KALIMANTAN TIMUR — Langkah Apple itu membuat iPhone Duo disebut-sebut sebagai iPhone pertama dengan kamera tanpa lubang. Namun teknologi under-display camera (UDC) bukan hal baru di industri smartphone.
ZTE lebih dulu mengadopsinya pada 2020 lewat Axon 20 5G. Perangkat itu bahkan dipromosikan sebagai smartphone komersial pertama di dunia dengan kamera di bawah layar.
Samsung Pakai UDC Empat Generasi, Lalu Berhenti
Di kategori HP layar lipat, Samsung memulai penggunaan UDC pada Galaxy Z Fold3 yang rilis 2021. Kamera 4 MP dengan aperture f/1.8 itu ditempatkan di balik layar utama untuk menghilangkan gangguan visual saat menonton video, bermain game, atau membuka aplikasi.
Samsung menyebut Fold3 sebagai ponsel lipat pertama di dunia yang menciptakan tampilan layar utama tanpa lubang kamera. Pendekatan itu diteruskan ke Galaxy Z Fold4, Fold5, dan Fold6.
Untuk membuat kamera bisa melihat dari balik panel, kepadatan piksel di area layar yang menutupi sensor diturunkan. Konsekuensinya, lebih banyak cahaya bisa masuk, tetapi ketajaman gambar ikut dikorbankan.
Samsung sendiri mengakui kompromi tersebut di halaman dukungannya. Kualitas gambar kamera bawah layar bisa lebih rendah dibanding kamera lain. Untuk selfie yang lebih jelas di Galaxy Z Fold3, Samsung menyarankan pengguna memakai kamera di cover screen atau kamera belakang.

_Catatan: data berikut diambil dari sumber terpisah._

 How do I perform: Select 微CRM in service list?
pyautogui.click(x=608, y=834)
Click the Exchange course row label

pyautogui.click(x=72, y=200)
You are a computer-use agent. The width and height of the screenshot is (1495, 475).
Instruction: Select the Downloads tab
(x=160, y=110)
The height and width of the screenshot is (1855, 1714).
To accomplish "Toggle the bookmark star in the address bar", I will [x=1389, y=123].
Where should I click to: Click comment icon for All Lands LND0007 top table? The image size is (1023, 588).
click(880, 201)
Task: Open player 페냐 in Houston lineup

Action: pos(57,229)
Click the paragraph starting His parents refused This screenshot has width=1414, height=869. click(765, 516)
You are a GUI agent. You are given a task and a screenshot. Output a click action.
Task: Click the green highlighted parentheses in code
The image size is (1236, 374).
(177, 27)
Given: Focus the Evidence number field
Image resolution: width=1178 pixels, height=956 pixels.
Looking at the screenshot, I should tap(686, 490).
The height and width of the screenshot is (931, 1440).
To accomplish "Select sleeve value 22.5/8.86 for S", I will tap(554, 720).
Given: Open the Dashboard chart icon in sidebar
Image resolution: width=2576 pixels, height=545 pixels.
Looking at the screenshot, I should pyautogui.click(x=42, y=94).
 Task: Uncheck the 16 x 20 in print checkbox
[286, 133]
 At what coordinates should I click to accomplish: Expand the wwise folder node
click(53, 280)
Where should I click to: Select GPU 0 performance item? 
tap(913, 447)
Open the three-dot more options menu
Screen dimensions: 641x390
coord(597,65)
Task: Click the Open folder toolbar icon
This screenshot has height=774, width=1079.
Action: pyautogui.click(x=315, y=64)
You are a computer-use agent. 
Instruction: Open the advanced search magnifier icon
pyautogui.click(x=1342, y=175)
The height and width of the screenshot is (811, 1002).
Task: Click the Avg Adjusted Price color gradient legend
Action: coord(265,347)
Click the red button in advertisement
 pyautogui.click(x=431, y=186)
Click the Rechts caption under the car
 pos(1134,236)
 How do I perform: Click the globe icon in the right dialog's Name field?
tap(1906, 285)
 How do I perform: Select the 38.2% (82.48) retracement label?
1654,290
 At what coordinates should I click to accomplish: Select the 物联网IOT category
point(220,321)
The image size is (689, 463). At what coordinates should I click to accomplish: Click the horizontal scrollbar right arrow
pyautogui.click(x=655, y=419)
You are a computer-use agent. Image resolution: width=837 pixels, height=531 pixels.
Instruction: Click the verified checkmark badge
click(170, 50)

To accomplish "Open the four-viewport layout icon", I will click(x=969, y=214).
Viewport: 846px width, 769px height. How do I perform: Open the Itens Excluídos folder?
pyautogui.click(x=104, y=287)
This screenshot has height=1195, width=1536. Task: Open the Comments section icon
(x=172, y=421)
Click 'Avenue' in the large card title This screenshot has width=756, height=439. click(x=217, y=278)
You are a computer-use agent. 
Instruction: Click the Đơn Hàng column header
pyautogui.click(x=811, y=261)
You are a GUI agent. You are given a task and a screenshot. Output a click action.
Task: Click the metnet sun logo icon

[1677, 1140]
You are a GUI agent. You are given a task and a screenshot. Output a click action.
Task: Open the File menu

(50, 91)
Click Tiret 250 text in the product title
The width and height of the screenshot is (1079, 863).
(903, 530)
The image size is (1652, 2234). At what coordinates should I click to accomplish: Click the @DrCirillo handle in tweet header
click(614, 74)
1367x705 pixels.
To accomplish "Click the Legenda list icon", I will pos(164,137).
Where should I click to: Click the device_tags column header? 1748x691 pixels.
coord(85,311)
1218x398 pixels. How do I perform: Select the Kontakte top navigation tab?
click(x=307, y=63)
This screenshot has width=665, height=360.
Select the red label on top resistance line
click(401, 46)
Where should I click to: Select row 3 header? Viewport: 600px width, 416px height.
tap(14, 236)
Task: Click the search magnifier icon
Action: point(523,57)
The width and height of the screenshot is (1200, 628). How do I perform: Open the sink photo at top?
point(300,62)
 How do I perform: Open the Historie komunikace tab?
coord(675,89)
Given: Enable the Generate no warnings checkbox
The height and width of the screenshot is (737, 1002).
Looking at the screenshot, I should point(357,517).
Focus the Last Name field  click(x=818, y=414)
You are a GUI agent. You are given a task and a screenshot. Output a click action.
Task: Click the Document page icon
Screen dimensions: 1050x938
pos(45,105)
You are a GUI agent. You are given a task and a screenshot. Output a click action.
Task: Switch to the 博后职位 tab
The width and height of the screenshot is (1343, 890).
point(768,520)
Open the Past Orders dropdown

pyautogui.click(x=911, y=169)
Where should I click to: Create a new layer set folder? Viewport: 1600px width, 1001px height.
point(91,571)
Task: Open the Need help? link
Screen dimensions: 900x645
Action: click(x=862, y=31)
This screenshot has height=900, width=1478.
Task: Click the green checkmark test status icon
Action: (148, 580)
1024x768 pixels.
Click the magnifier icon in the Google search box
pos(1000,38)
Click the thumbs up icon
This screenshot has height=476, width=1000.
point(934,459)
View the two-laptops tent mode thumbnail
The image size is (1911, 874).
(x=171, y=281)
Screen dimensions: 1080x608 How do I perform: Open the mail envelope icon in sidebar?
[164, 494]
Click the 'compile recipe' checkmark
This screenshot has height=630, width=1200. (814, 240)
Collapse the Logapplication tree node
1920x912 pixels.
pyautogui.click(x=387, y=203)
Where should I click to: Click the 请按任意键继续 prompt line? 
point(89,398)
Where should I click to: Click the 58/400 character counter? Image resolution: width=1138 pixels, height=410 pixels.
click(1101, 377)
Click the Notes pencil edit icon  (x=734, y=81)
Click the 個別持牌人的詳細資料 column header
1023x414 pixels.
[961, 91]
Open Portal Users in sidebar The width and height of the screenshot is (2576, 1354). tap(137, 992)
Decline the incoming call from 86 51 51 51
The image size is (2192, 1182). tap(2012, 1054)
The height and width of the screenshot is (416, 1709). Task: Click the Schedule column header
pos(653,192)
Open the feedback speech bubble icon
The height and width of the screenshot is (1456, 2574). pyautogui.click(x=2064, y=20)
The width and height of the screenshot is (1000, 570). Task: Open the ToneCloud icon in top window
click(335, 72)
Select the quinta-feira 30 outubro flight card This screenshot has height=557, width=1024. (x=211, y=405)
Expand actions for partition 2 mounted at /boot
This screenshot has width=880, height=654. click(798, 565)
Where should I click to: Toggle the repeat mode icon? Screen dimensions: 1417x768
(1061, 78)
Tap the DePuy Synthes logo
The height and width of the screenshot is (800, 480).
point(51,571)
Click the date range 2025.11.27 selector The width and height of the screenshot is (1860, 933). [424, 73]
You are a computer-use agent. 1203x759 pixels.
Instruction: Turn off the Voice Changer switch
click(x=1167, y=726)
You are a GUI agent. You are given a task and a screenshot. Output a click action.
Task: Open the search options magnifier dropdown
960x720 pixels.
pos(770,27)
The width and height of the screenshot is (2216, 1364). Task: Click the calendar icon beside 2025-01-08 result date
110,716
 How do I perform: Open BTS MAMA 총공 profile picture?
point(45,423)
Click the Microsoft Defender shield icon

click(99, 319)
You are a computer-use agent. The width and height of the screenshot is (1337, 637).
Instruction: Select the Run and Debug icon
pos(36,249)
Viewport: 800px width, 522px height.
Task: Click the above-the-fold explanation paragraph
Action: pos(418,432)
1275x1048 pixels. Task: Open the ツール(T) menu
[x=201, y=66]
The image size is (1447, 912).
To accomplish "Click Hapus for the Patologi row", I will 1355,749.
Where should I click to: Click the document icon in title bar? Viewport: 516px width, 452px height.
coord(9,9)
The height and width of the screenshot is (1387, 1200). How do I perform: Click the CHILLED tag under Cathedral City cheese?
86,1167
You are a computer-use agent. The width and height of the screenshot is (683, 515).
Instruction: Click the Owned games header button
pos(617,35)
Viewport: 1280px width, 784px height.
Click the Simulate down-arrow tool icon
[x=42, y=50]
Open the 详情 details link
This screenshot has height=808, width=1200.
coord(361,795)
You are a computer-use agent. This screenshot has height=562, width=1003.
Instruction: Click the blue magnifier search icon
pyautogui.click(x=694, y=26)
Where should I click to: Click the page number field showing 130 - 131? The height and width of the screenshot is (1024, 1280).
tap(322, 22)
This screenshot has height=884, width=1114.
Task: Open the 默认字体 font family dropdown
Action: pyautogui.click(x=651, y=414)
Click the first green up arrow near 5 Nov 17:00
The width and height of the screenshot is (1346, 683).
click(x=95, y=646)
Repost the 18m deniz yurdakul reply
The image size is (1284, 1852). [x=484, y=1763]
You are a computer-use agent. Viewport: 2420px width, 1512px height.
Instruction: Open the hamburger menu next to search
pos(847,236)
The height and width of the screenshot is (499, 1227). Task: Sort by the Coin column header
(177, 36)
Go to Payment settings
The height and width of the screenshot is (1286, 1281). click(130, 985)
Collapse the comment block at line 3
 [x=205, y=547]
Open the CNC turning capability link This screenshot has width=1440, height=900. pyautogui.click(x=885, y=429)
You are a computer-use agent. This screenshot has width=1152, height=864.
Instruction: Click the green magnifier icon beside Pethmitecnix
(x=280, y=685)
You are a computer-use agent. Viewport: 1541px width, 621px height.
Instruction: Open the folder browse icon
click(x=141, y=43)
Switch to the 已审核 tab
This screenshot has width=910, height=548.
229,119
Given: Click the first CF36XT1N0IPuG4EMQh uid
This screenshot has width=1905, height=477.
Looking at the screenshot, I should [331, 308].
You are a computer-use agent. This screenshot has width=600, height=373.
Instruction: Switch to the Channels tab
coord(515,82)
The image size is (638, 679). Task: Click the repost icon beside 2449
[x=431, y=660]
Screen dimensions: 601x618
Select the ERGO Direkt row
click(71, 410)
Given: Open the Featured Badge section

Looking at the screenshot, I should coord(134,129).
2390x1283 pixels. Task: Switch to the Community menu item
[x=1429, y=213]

Alasan Samsung Balik ke Kamera Konvensional di Fold7
Pada Galaxy Z Fold7, Samsung mengubah arah. Perusahaan kembali memakai kamera depan konvensional di layar utama, meninggalkan UDC yang sudah dipakai empat generasi.
Ilham Indrawan, MX Product Marketing Senior Manager Samsung Electronics Indonesia, mengatakan keputusan itu berkaitan dengan kualitas kamera dan target desain yang semakin tipis.
"Kami lebih memprioritaskan kualitas kamera yang lebih bagus. Dengan penggunaan UDC perlu lapisan layar lebih, sehingga membuat desain bisa lebih tebal, sementara fokus kami untuk bikin Fold selalu semakin tipis," kata Ilham kepada detikINET.
Menurut Ilham, kamera konvensional memungkinkan Samsung memakai sensor yang lebih besar dibanding sensor UDC. Ukuran sensor itu penting terutama karena kamera depan kini banyak dipakai untuk panggilan video.
"Sensor kamera biasa lebih lebar dibanding sensor UDC sehingga membuatnya lebih baik untuk kebutuhan video call," jelasnya.
Dampak ke Peta Persaingan Kamera Tersembunyi
Keputusan Samsung menunjukkan teknologi UDC belum sepenuhnya matang untuk segmen premium. Kompromi kualitas gambar dan tambahan lapisan layar masih menjadi trade-off yang harus dihitung merek.
Apple lewat iPhone Duo akan menjadi ujian berikutnya. Jika adopsi Apple berhasil menekan kompromi kualitas, arah industri bisa berbalik lagi ke kamera tersembunyi.
Sebaliknya, jika pengguna lebih memilih kualitas selfie dan video call, pendekatan Samsung di Fold7 berpotensi jadi acuan baru di segmen layar lipat maupun flagship konvensional.